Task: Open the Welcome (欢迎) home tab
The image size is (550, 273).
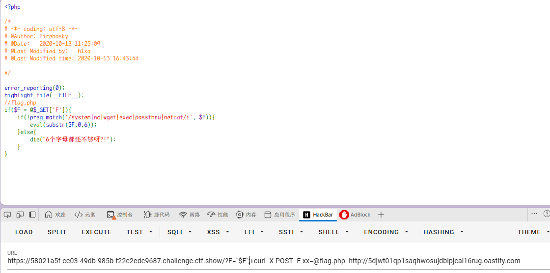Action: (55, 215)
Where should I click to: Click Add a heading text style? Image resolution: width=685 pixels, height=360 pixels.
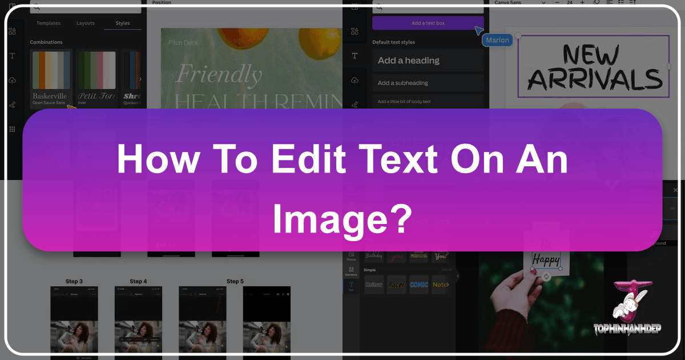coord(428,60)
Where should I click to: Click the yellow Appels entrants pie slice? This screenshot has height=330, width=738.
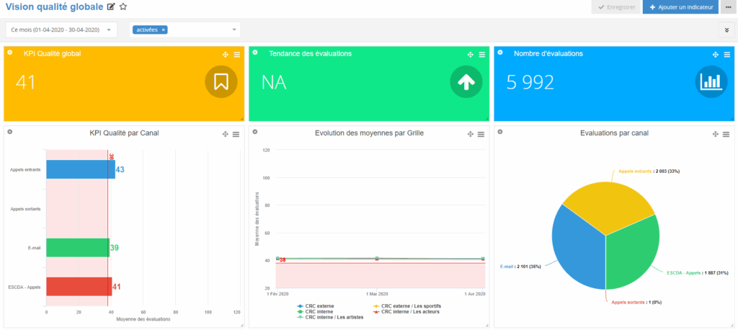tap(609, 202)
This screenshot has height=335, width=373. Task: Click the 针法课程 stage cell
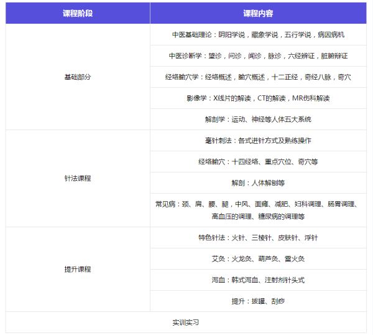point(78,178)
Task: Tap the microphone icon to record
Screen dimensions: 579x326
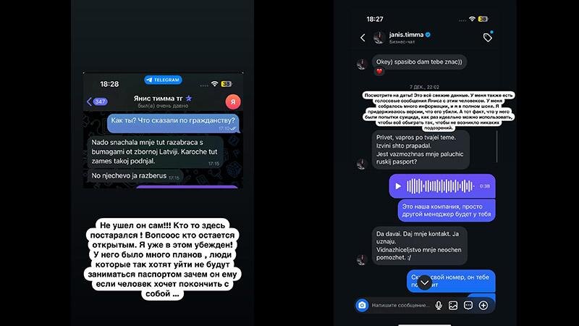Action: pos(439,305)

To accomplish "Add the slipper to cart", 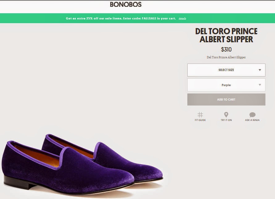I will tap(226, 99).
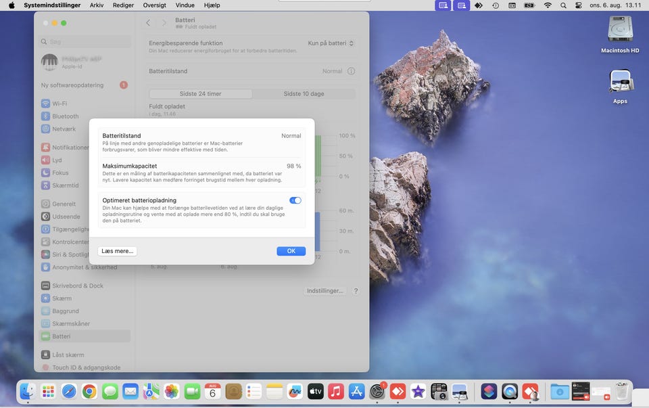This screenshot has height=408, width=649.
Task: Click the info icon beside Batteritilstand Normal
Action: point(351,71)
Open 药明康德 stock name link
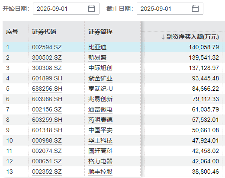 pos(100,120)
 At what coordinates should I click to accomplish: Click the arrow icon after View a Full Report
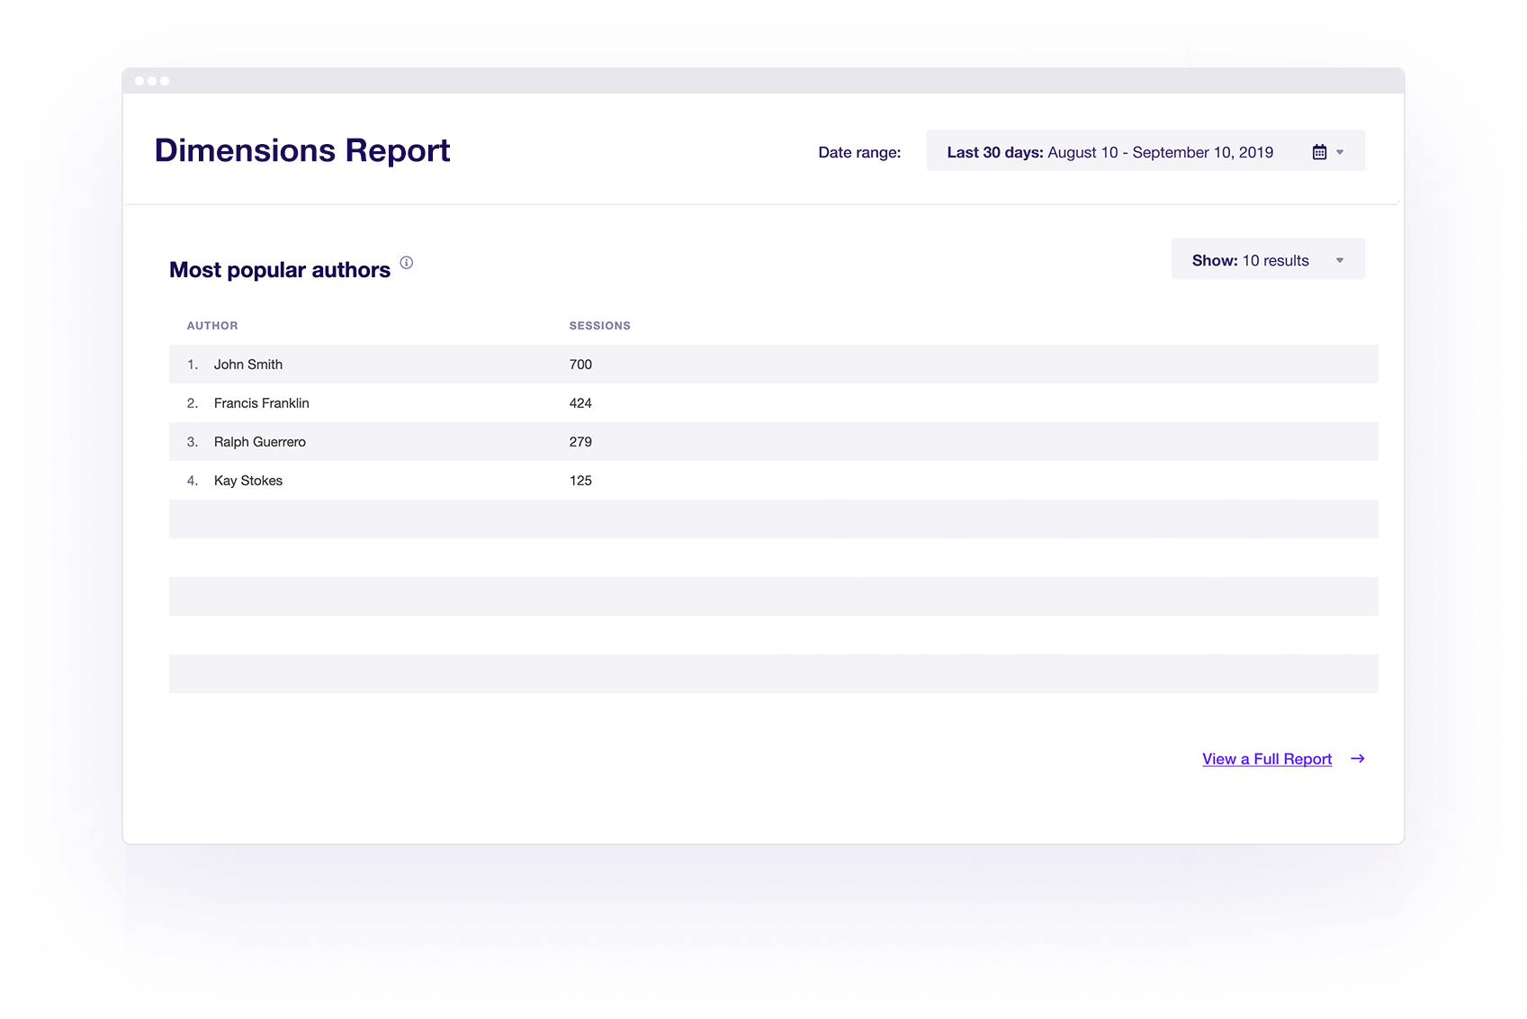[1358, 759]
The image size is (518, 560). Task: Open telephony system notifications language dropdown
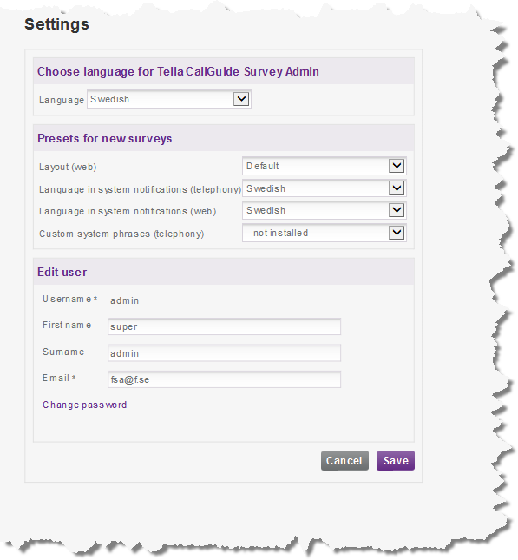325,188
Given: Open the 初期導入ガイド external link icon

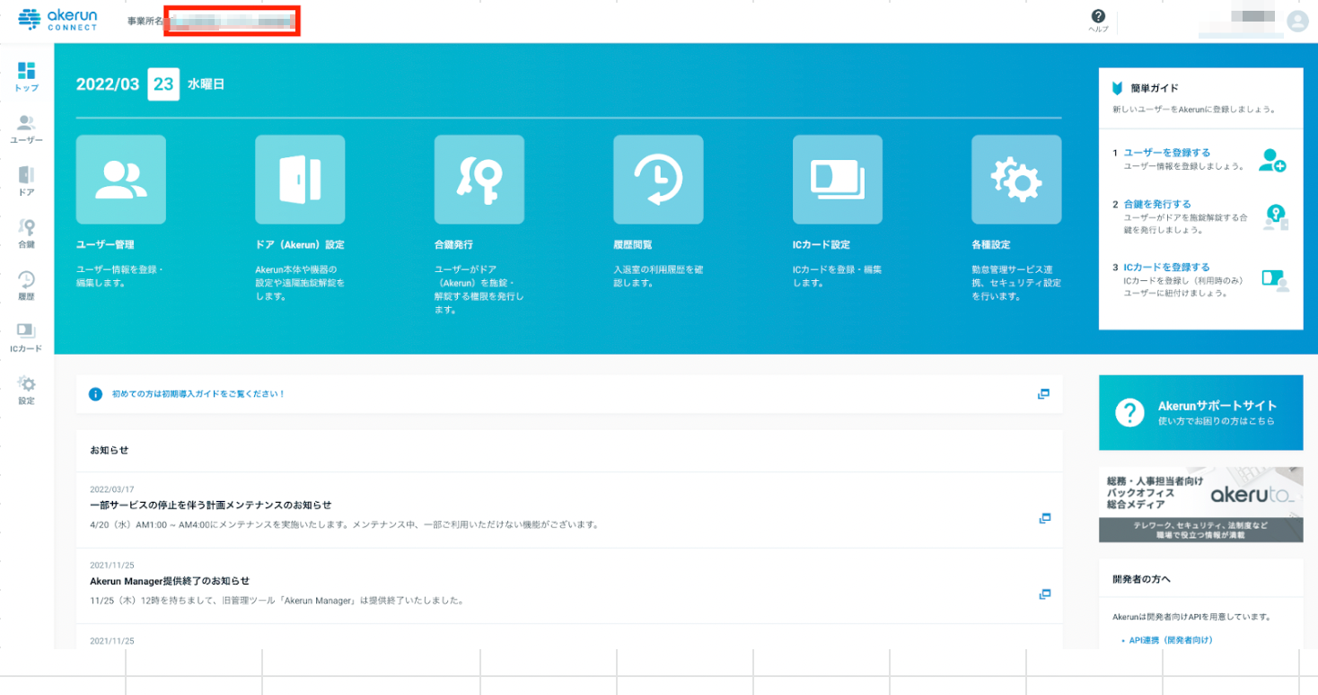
──────
- **What to do**: The lines from the one containing "Open 药明康德 stock name link" through the last line of the records are what you should copy, word for word and nothing else, with pictures left out.

- **Solution for this exercise**:
Open 药明康德 stock name link
 pos(100,120)
 At what coordinates should I click to accomplish: Click the arrow icon after View a Full Report
[1358, 759]
The image size is (518, 560). Task: Open telephony system notifications language dropdown
325,188
Given: Open the 初期導入ガイド external link icon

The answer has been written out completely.